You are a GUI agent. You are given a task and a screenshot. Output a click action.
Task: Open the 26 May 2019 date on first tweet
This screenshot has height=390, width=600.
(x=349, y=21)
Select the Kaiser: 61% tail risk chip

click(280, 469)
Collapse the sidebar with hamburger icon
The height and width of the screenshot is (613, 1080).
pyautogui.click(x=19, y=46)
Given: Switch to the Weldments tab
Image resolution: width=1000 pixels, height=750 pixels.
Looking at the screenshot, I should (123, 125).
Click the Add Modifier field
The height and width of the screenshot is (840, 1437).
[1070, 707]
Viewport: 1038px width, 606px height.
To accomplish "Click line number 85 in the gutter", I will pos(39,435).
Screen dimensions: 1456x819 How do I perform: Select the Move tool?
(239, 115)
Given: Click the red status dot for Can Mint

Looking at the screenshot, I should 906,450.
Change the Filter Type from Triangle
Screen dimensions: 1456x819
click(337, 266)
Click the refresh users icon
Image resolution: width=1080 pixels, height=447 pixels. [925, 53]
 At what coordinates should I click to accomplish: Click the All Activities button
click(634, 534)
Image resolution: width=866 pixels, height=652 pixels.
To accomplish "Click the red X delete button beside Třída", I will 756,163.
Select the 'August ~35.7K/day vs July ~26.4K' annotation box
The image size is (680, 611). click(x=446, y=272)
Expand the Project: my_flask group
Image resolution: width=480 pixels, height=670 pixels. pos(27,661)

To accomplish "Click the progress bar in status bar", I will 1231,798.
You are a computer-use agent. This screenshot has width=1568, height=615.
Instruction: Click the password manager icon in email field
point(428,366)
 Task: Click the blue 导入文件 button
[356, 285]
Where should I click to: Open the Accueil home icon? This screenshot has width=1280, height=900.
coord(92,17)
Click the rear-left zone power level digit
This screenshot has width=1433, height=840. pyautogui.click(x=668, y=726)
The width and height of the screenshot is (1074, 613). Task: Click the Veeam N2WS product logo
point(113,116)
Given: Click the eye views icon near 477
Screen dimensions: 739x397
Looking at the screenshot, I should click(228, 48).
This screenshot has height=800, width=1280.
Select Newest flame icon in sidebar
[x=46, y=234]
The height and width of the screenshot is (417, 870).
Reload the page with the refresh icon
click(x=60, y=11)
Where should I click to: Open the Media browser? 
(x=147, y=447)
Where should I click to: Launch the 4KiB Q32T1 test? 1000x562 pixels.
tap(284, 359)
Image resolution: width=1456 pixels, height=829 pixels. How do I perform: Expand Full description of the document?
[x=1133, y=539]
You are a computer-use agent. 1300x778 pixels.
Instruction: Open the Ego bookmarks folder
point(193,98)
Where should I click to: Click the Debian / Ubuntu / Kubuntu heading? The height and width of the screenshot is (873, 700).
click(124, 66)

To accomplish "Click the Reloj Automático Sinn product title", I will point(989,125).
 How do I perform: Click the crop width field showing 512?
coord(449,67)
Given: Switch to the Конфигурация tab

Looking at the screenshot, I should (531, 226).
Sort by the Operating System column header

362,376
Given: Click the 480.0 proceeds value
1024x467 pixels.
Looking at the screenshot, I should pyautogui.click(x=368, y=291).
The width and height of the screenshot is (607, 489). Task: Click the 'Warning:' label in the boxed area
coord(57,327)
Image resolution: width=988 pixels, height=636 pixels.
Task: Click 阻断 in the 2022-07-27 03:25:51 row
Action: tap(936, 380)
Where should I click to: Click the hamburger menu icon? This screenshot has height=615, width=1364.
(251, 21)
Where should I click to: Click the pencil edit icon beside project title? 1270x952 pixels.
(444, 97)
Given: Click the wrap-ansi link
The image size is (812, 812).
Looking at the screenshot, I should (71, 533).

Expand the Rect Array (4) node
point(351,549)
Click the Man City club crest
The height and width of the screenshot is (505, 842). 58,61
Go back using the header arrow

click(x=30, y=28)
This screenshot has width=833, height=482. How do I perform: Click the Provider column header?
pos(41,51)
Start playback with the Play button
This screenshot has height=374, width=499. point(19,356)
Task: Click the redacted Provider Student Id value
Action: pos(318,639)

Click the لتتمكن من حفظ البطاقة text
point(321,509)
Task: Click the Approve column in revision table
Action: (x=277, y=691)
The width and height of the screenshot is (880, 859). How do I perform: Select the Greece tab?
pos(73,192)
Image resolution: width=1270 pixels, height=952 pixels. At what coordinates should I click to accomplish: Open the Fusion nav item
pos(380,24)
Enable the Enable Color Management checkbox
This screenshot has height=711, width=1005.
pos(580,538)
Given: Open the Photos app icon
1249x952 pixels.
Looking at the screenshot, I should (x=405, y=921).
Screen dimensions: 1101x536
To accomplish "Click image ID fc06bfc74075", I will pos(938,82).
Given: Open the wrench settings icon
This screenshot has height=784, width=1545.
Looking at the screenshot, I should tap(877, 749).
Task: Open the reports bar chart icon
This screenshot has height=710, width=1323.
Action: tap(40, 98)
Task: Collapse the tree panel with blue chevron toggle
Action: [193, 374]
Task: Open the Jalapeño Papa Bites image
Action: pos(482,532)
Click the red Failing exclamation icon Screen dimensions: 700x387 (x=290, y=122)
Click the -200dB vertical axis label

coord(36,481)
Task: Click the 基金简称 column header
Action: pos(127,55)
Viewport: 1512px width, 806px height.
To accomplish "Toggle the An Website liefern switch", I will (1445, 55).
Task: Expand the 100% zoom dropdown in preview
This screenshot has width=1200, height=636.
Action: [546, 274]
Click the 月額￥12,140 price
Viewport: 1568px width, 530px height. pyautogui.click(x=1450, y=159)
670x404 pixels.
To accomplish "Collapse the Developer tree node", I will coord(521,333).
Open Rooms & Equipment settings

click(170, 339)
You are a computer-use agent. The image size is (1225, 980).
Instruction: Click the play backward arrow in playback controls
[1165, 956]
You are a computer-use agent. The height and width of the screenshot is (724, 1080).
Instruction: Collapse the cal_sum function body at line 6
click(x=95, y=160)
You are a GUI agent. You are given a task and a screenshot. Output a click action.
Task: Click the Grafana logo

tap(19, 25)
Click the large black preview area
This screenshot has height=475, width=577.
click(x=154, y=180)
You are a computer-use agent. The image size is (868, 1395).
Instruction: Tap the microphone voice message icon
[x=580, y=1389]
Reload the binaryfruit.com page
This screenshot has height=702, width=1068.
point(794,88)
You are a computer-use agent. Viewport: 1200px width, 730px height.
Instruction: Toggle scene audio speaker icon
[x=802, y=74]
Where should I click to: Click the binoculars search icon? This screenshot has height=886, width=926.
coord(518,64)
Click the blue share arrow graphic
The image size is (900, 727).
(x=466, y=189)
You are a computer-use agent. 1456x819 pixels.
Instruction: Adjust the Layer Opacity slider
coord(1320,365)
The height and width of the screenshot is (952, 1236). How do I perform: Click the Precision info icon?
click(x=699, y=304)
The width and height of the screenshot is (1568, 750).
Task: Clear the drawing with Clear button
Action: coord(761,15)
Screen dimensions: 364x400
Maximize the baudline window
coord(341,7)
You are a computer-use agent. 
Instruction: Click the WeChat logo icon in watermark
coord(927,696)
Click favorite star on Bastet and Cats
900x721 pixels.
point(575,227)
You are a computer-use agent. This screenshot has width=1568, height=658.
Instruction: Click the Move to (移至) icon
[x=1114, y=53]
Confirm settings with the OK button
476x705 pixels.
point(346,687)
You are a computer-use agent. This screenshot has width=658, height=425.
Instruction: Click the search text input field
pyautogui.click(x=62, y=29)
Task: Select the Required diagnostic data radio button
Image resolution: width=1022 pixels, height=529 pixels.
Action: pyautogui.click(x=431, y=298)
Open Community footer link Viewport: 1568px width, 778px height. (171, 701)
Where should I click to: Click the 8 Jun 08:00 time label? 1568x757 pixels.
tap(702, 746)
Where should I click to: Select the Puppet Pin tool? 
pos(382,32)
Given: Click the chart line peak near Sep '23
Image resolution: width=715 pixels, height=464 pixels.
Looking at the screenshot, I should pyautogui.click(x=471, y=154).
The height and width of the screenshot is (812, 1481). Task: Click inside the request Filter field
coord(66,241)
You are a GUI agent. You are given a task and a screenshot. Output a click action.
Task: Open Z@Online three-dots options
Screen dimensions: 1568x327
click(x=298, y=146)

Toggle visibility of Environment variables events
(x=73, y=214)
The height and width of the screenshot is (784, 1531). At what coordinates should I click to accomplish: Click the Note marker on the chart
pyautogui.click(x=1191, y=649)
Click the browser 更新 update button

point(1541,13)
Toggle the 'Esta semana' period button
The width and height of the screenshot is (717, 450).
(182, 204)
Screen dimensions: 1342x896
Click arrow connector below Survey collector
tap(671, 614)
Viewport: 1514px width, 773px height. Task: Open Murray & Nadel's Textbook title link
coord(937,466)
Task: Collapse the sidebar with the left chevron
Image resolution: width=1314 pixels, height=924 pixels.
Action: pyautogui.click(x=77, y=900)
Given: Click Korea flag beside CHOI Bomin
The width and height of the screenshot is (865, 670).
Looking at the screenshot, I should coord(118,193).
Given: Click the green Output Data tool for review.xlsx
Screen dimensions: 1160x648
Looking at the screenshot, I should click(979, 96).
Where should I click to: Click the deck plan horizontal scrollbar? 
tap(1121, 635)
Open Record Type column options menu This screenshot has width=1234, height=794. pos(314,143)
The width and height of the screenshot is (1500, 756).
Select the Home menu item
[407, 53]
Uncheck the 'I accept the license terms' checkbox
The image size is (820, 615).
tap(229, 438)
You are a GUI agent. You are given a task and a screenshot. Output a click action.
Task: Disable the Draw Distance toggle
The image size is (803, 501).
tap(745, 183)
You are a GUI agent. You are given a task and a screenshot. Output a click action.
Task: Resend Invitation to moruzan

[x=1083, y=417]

TASK BRIEF
Rewrite the records starting at the line that contains "Go back using the header arrow" and ending with the line that contains "pos(73,192)", replacing "Greece" with "Italy" and leaving everything else as it is.

ANSWER TO THE PROBLEM
Go back using the header arrow

click(x=30, y=28)
This screenshot has width=833, height=482. How do I perform: Click the Provider column header?
pos(41,51)
Start playback with the Play button
This screenshot has height=374, width=499. point(19,356)
Task: Click the redacted Provider Student Id value
Action: pos(318,639)

Click the لتتمكن من حفظ البطاقة text
point(321,509)
Task: Click the Approve column in revision table
Action: (x=277, y=691)
The width and height of the screenshot is (880, 859). How do I perform: Select the Italy tab?
pos(73,192)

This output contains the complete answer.